Records drawn from a collection:
########

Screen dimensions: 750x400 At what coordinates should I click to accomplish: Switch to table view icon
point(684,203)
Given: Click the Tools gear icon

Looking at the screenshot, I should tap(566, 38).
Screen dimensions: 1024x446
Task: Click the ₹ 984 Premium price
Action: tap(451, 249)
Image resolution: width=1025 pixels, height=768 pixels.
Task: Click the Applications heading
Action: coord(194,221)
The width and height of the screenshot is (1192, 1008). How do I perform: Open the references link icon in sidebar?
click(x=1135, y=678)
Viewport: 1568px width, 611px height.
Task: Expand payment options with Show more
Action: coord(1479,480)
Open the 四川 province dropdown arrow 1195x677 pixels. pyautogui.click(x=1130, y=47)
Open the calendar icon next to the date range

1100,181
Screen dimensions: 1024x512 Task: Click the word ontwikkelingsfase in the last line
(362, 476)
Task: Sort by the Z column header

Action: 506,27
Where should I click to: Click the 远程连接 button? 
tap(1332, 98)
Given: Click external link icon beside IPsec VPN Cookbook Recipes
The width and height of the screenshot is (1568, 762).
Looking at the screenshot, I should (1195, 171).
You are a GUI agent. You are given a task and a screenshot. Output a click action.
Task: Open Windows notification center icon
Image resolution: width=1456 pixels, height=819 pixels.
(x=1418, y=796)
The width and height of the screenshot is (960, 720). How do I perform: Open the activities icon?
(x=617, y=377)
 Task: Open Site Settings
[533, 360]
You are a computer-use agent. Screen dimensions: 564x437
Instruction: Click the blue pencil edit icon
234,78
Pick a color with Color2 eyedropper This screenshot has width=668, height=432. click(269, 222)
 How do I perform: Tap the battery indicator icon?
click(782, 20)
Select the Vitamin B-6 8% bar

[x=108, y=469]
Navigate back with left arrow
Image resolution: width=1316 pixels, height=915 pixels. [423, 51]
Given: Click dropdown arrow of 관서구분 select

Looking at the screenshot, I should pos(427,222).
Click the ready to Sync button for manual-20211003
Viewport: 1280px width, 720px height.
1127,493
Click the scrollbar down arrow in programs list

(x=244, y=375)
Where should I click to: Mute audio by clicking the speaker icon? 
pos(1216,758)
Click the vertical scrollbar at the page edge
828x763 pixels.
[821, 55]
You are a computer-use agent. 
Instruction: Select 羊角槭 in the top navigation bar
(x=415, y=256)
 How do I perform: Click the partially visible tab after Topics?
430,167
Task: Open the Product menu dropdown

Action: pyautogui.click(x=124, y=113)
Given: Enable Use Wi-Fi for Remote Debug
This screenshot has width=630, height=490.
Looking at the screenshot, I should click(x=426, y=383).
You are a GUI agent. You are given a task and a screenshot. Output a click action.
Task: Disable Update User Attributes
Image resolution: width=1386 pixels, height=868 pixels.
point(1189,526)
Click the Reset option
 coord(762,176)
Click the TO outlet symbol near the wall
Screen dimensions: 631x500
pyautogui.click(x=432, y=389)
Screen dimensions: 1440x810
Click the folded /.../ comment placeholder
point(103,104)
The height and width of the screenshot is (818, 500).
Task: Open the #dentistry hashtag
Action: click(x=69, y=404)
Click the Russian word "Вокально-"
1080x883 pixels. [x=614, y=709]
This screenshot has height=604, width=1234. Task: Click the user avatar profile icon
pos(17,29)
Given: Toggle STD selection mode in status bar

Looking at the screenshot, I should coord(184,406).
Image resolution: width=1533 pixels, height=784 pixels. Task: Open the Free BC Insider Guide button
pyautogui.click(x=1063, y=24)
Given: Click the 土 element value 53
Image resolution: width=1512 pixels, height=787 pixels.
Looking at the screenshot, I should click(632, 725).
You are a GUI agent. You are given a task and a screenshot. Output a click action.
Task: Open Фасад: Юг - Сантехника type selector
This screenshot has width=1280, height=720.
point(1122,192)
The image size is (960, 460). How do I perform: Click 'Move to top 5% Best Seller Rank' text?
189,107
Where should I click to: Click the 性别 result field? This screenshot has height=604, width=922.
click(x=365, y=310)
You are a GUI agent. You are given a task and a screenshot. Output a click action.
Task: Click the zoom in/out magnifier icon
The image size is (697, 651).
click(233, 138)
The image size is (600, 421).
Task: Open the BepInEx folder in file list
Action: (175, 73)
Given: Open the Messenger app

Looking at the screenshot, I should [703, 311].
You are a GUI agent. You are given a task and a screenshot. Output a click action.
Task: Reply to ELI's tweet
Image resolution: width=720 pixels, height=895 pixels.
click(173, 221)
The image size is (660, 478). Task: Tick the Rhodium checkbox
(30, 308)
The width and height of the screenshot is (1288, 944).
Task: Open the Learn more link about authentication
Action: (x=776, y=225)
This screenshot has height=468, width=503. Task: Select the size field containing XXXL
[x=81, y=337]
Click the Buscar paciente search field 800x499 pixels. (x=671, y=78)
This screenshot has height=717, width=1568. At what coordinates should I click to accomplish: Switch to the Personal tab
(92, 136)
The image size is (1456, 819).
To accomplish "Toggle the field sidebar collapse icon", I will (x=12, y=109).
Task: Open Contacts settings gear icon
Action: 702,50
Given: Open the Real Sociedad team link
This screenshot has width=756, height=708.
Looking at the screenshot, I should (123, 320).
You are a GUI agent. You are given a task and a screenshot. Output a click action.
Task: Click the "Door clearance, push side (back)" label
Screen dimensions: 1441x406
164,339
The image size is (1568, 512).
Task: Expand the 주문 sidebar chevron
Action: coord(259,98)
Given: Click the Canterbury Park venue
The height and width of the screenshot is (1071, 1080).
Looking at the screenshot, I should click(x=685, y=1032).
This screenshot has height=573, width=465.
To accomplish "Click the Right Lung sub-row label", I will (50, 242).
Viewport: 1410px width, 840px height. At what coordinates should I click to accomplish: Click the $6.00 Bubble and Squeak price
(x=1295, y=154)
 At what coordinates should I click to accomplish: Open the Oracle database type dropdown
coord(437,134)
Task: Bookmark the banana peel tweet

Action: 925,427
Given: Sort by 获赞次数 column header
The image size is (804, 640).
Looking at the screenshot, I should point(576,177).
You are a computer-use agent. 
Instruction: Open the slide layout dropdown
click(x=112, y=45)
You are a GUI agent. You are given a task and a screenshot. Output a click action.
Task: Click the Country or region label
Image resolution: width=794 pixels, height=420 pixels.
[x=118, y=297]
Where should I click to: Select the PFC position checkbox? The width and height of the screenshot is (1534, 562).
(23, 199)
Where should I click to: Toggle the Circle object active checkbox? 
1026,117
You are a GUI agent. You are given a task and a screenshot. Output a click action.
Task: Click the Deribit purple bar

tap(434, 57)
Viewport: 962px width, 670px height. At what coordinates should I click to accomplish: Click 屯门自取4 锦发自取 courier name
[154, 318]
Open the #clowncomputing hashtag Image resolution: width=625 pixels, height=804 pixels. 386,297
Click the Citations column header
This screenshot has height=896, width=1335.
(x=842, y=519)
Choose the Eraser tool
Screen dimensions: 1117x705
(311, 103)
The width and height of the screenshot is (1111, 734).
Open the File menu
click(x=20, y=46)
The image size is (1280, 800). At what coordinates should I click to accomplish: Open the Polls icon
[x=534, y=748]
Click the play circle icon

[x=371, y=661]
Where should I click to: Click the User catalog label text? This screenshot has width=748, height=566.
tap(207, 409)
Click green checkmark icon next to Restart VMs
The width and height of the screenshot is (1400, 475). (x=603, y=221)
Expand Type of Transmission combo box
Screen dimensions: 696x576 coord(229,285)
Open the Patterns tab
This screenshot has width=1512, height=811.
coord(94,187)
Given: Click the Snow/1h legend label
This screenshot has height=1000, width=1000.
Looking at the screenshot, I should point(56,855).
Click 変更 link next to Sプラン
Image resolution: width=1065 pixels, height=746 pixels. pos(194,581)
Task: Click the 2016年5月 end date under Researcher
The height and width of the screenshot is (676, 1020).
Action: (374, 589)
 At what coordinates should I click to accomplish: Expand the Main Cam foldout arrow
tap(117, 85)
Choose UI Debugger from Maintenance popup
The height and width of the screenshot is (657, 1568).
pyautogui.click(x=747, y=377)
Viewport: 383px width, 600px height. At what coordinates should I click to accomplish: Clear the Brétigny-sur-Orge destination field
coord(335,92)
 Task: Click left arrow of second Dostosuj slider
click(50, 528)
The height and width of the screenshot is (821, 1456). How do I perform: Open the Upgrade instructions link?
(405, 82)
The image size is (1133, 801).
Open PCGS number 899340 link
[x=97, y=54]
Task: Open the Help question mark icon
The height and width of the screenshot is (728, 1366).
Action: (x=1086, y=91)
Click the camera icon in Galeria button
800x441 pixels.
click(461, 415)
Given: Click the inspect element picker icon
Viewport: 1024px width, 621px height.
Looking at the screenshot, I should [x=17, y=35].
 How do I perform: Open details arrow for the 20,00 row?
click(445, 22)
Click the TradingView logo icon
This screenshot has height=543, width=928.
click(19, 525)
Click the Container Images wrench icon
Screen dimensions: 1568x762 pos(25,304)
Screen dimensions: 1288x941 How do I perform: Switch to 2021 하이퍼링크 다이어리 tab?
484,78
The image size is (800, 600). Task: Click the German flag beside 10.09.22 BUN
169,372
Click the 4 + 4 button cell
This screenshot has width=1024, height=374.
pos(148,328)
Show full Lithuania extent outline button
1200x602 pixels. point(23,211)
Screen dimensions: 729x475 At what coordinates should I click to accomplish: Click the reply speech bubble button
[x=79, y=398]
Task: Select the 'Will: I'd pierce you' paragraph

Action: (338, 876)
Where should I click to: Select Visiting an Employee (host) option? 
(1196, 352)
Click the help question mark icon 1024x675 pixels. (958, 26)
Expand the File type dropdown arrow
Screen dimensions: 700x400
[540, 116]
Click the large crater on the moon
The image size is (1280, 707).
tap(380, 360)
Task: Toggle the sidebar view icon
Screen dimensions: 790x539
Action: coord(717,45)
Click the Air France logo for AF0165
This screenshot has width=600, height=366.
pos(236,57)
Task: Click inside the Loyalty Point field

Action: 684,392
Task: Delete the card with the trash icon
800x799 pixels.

########

• Aim:
Copy the items word for word, from the very beginning through the line that contains "Action: coord(194,221)", and return only those lines.

• Result below:
Screen dimensions: 750x400 At what coordinates should I click to accomplish: Switch to table view icon
point(684,203)
Given: Click the Tools gear icon

Looking at the screenshot, I should tap(566, 38).
Screen dimensions: 1024x446
Task: Click the ₹ 984 Premium price
Action: tap(451, 249)
Image resolution: width=1025 pixels, height=768 pixels.
Task: Click the Applications heading
Action: coord(194,221)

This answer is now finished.